Finite Element Analysis on Seismic Behavior of A New Prefabricated Corrugated Steel Plate and Polyurethane Composite Shear Wall

In addition to good thermal insulation performance, polyurethane has certain caking property, tensile, compressive, and shear strength, can effectively restrict the out-plane buckling of the steel plate. At the same time,the cement board is placed on the outside of the polyurethane and can play a certain role in fire prevention. A new prefabricated corrugated steel plate and polyurethane composite shear wall (SPPSW) is put forward. In order to study the mechanical behavior and failure process of the SPPSW under low cyclic load, and the influence of different parameters on its seismic performance. In this paper, the ABAQUS was used to establish 19 finite element analysis models of SPPSW. The influence of the axial compression ratio, steel plate aspect ratio, wall thickness, steel plate thickness and column flexibility coefficient on the seismic performance of SPPSW is investigated.

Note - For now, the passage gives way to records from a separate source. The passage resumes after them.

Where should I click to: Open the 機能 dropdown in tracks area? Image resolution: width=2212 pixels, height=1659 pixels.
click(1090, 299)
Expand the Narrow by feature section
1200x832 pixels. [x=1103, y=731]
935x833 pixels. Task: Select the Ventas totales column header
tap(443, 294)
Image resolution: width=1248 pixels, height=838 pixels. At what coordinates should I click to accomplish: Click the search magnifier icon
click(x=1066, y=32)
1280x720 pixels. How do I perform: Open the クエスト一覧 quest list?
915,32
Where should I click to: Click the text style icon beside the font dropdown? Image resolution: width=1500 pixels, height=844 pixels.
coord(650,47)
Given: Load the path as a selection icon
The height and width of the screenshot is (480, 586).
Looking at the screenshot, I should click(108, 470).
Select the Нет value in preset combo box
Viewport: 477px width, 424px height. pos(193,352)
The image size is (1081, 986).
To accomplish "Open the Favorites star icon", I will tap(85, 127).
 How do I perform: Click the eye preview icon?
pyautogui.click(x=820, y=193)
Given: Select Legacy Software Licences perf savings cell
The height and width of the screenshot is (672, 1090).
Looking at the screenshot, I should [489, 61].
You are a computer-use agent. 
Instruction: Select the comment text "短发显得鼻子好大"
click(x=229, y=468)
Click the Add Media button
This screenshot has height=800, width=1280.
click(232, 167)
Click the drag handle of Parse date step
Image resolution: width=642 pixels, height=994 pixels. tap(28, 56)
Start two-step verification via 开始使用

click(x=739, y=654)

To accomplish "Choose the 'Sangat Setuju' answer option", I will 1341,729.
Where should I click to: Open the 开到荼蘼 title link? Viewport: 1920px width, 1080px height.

The results show:with the increase of the thickness of the steel plate, peak load of the SPPSW increases, but the ductility coefficient decreases and deformation capacity alsodecreases. With the increase of the axial compression ratio, the peak load, ductility coefficient and ultimate displacement of the wall decrease, and the deformation capacity also decreases. Therefore, the axial compression ratio recommendes to be no more than 0.2. With the increase of steel plate aspect ratio, the peak load, ductility coefficient and deformation capacity of the wall increase, but ultimate displacement decreases. In order to make full use of steel plate and play better performance, it is suggested that the aspect ratio of corrugated steel plate should be controlled at 0.8-1.2. Filling polyurethane on both sides of the steel plate can decrease the out-of-plane buckling deformation of steel plate, and with the increase of the filling thickness of polyurethane, the peak load of the wall increases. When the wall thickness is less than 200 mm, the ductility coefficient of the wall increases with the increase of the polyurethane filling thickness.Compared with the wall thickness of 200 mm, when the wall thickness is 240 mm, the ductility coefficient decreases. Therefore, it is suggested that the filling thickness of polyurethane is not more than 200 mm. With the decrease of flexibility coefficient of the column, the peak load and ductility coefficient of the wall increase. However, when the flexibility coefficient is less than 2.87, with the decrease of the flexibility coefficient, the ductility improvement degree of the component decreases.